Ce risque de « position dominante », sur le fret, est réel. Cependant plusieurs observateurs notent que la DG Concurrence se pose moins de questions sur une situation semblable pour le marché des passagers.  En effet, depuis cette année, la Corsica Ferries France assure plus de 80% du trafic passager entre le continent français (Toulon-Nice) et la Corse.
A ce jeu, ne n’est pas STEF qui aurait eu la plus grosse position dominante.
Pour plus d’un connaisseur de ce dossier, la Commission Européenne a réduit la concurrence « au nom de la concurrence ».

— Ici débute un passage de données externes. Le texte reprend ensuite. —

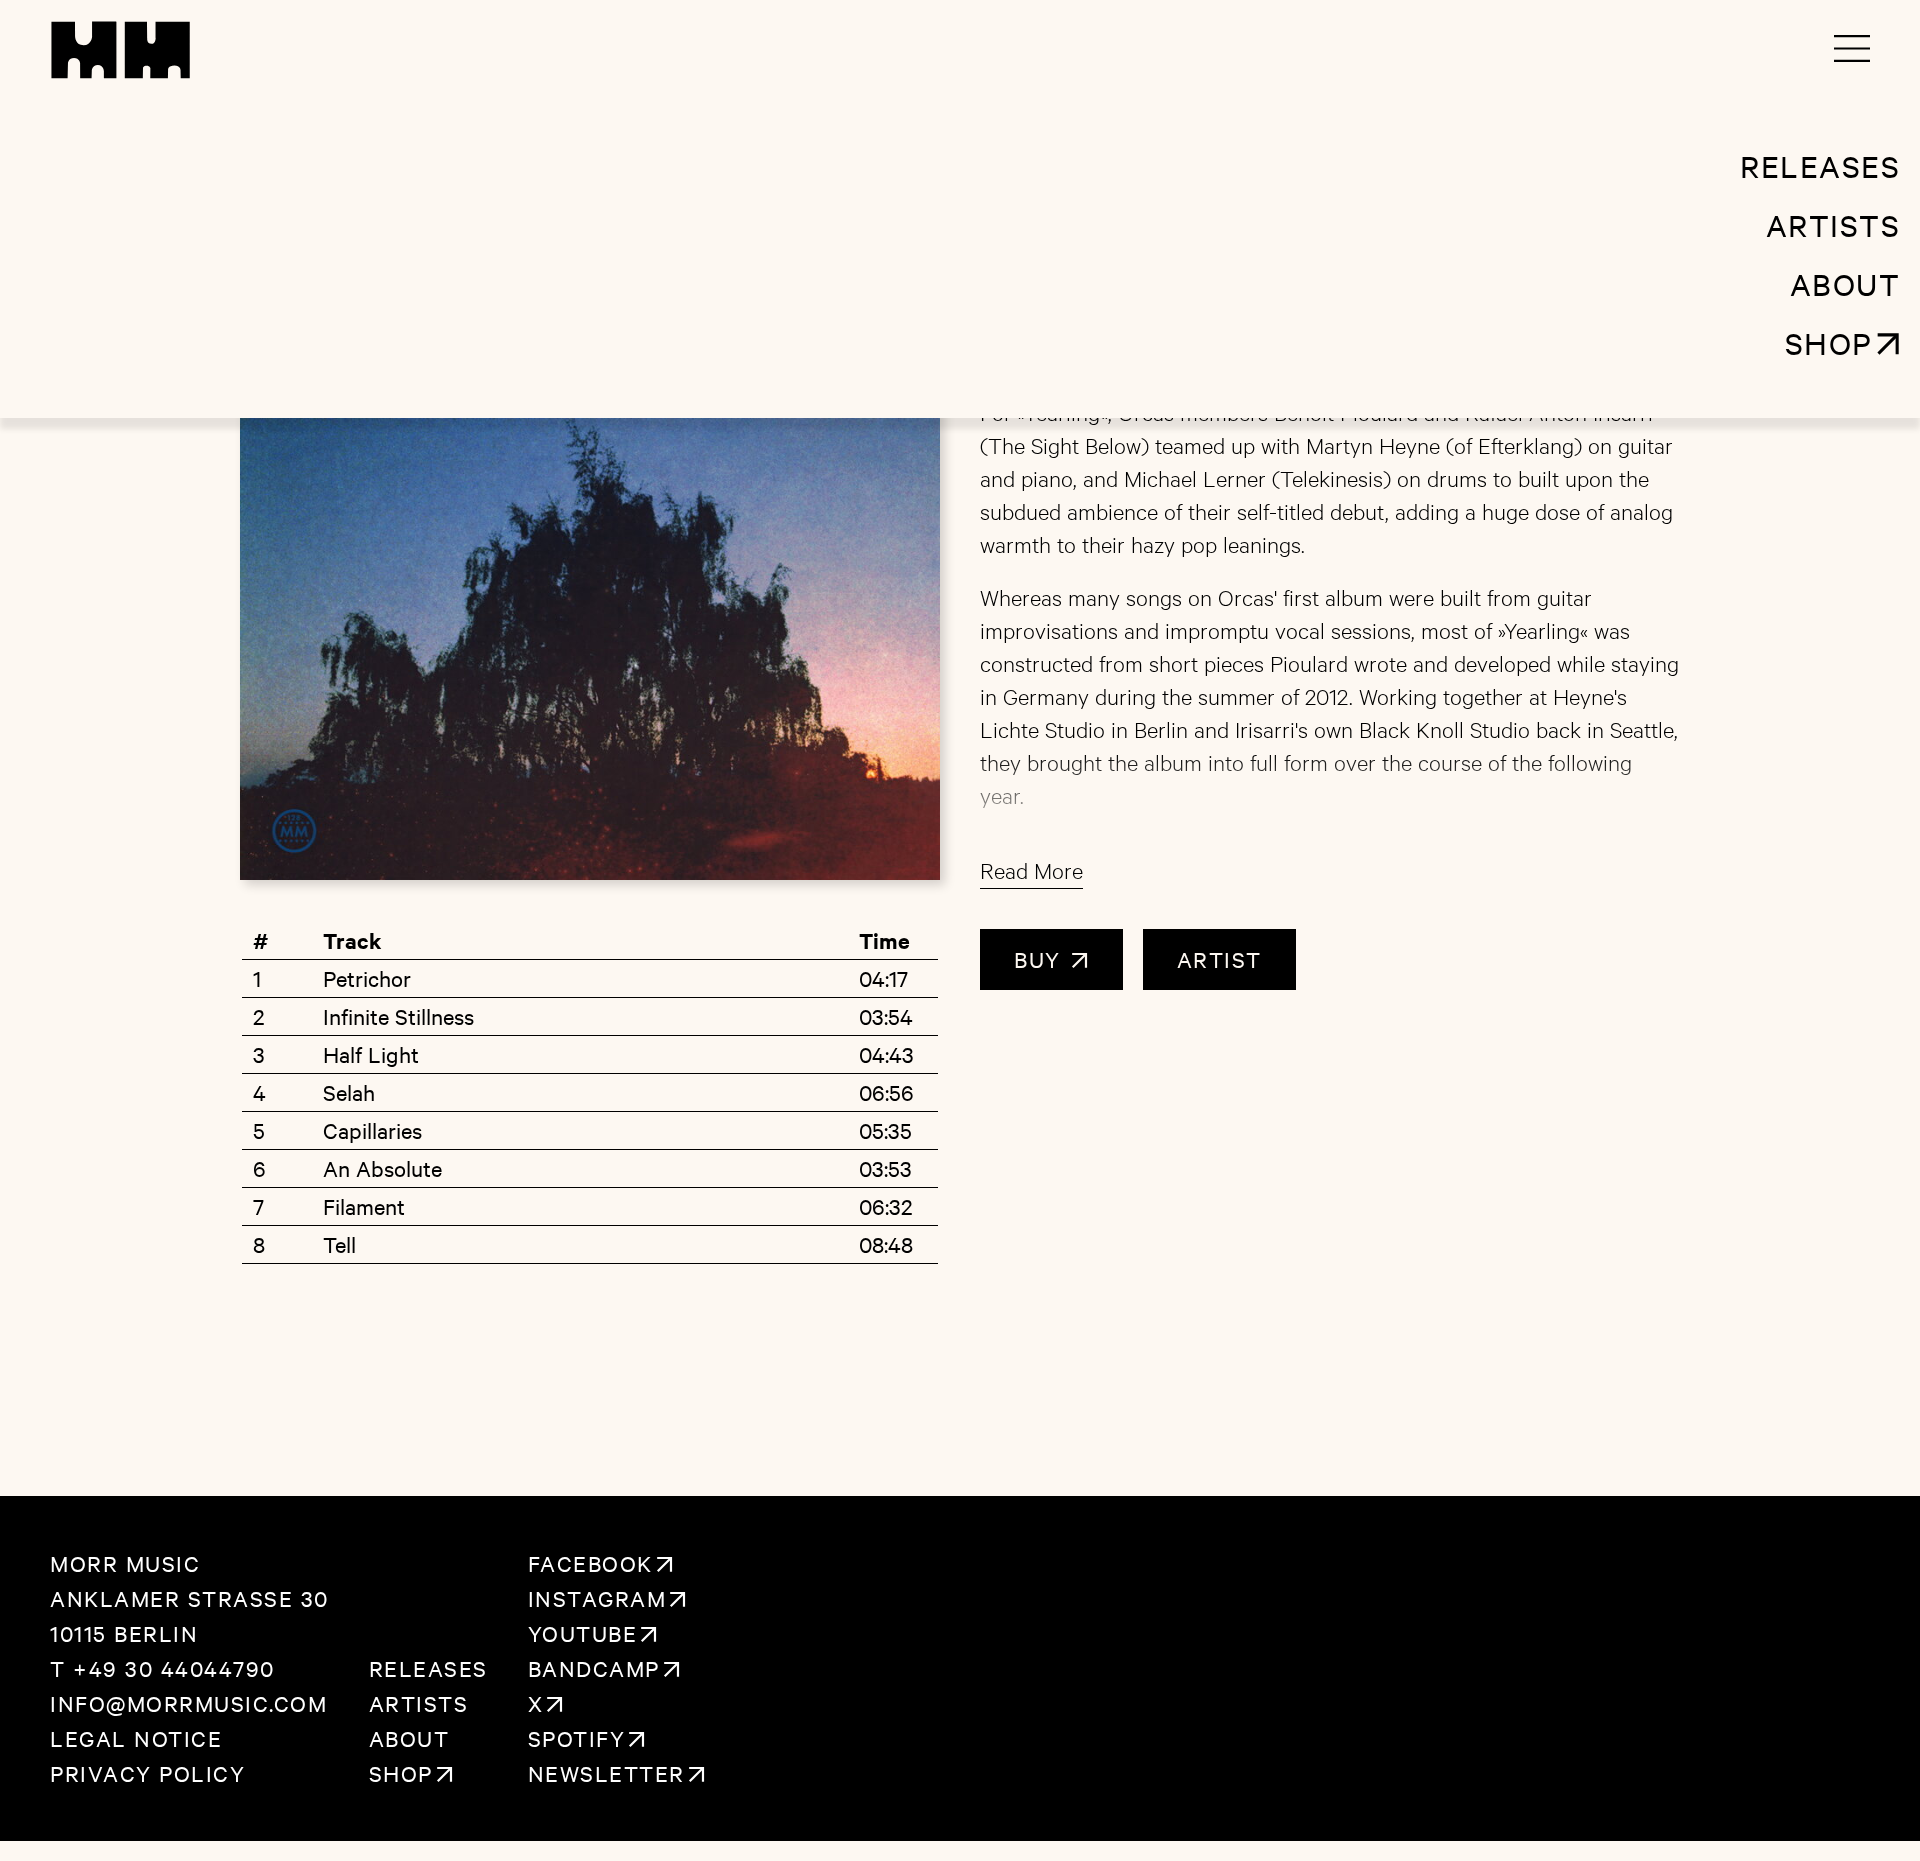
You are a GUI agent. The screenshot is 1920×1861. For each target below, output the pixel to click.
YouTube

STEF, un échec cuisant… pour l’instant

Le groupe frigoriste se prépare à la reprise des activités de la SNCM depuis vingt ans. C’est dire si ce retrait peu être lu comme un échec. C’est aussi la défaite de ce qu’il est convenu d’appeler le « capitalisme à la française ».
Le PDG de STEF, Francis Lemor est une figure emblématique du patron d’entreprise venant du Public. Cet ancien Inspecteur des Finances a été administrateur de la SNCM publique. Depuis vingt ans, il prépare la reprise des activités de la SNCM. Le rapport parlementaire « sur les conditions de privatisation de la SNCM » estime même que :
« M. Lemor dont la légitimité professionnelle est certaine a eu une influence, sans doute déterminante, pour détourner du dossier d’autres entreprises éventuellement intéressées »

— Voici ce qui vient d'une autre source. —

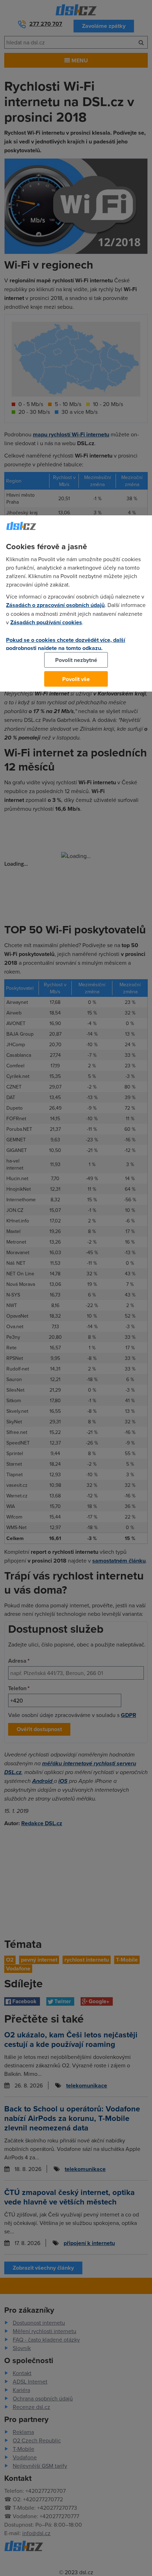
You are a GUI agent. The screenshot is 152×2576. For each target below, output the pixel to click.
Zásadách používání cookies (46, 622)
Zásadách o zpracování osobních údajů (55, 605)
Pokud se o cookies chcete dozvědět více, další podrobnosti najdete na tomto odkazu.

Il faut ajouter que la Compagnie Méridionale et, à travers cette dernière le groupe STEF, bénéficient du soutien affiché des Président du Conseil Exécutif de Corse et de l’OTC (Office des Transports de la Corse).  De droite à gauche, en passant par des nationalistes, on ne tarit pas d’éloge sur « l’exemplaire Méridionale ».

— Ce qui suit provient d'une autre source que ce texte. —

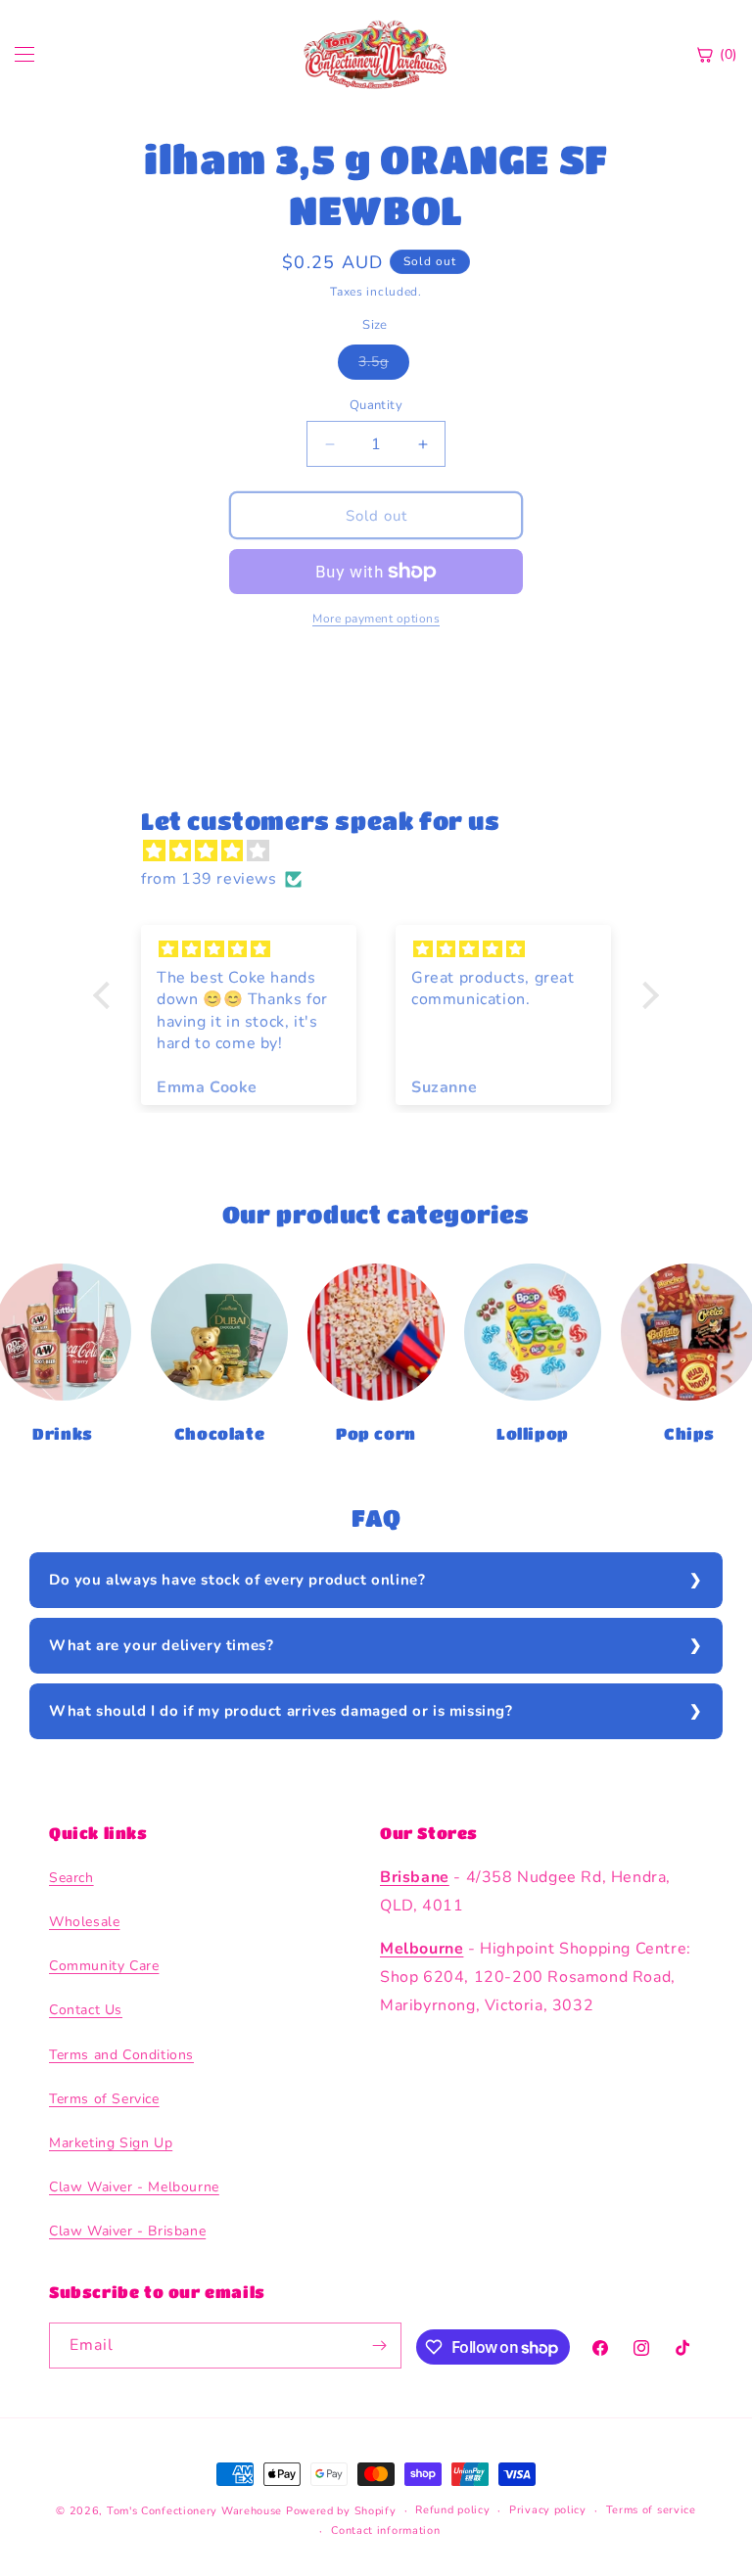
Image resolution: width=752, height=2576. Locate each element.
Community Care (104, 1965)
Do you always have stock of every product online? (237, 1579)
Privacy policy (548, 2510)
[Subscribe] (378, 2346)
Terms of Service (104, 2099)
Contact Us (85, 2010)
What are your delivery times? (161, 1645)
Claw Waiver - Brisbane (127, 2231)
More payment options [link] (376, 618)
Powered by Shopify (341, 2511)
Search (71, 1877)
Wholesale (84, 1921)
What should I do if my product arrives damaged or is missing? (281, 1711)
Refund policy (452, 2510)
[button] (106, 995)
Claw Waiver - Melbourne (134, 2187)
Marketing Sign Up (110, 2143)
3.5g (383, 365)
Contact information (385, 2530)
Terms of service (651, 2510)
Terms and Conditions (121, 2055)
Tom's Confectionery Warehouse (194, 2511)
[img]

Après l’échec économique, assiste-t-on à un échec politique ? Il est trop tôt pour le dire.

Baja Ferries revient

Lors d’un précédent appel d’offres lancé par le tribunal de commerce de Marseille, le groupe franco-américain avait déjà été candidat à la reprise de la totalité des activités de la SNCM.
Puis à la faveur du dernier appel à candidature, son PDG Daniel Berrebi s’était allié avec STEF. Les deux sociétés se partageant les marchés de Corse (STEF)  et du Maghreb (Baja Ferrie).
Après le retrait de STEF, Baja Ferries se retrouve, mécaniquement, éjecté.
Mais, le PDG de Baja revient à la charge. Il demande au tribunal de Marseille de retarder son audience prévue le 14 Octobre et souhaite être candidat à la reprise des activités Corse et Maghreb de la SNCM. Voir lettre de Daniel Berrebi, au tribunal, plus haut.

Pour certains observateurs, ce rebondissement permet au groupe STEF de rester en liaison avec Baja Ferries. Dans son courrier au tribunal Daniel Berrebi précise : « Baja Ferries et la CMN se sont accordés sur le principe d’une convention de subdélégation pour l’exploitation des lignes Corse, permettant donc la reprise par Baja Ferries des liaisons avec le Maghreb mais également de celles avec la Corse tout en levant les incertitudes précédemment exprimées sur la pérennité d’une reprise présentée isolément par Baja Ferries ».

En attendant l’éventuelle future DSP

La CTC doit prochainement débattre du contenu du futur contrat de service public maritime entre Marseille et la Corse.
En effet, l’actuel DSP (Délégation de Service Public) a été annulée par le Tribunal Administratif de Bastia, le 8 Avril 2015. Le TA a fixé un terme à l’actuel DSP, elle prendra fin le premier Octobre 2016.
Le Conseil Exécutif, par l’intermédiaire de l’OTC (Office des Transports de la Corse) doit donc revoir sa copie.
Le futur service public ne ressemblera pas à l’actuel. Le montant des subventions sera inférieur et le service pourrait être moins contraignant (moins de rotations sur les ports « secondaires » Propriano, Balagne et Porto-Vecchio).
Il n’est même pas certain qu’il  y ait une DSP assortie de subventions.
En attendant le 1er Octobre 2016, il va bien falloir continuer à assurer un service de cargos mixtes entre Marseille et la Corse.

Si le tribunal de commerce de Marseille désigne un repreneur de la SNCM, c’est ce repreneur qui assurera le service en « subdélégation » de La Méridionale. Il s’agira d’une continuité du servie public actuel, en attendant que l’assemblée de Corse fixe de nouvelles règles qui seront appliquées en Octobre 2016.
Comment se service, provisoire,  va-t-il se dérouler et avec quelle compagnie ?
C’est là, aussi,  que peuvent arriver de nouvelles surprises.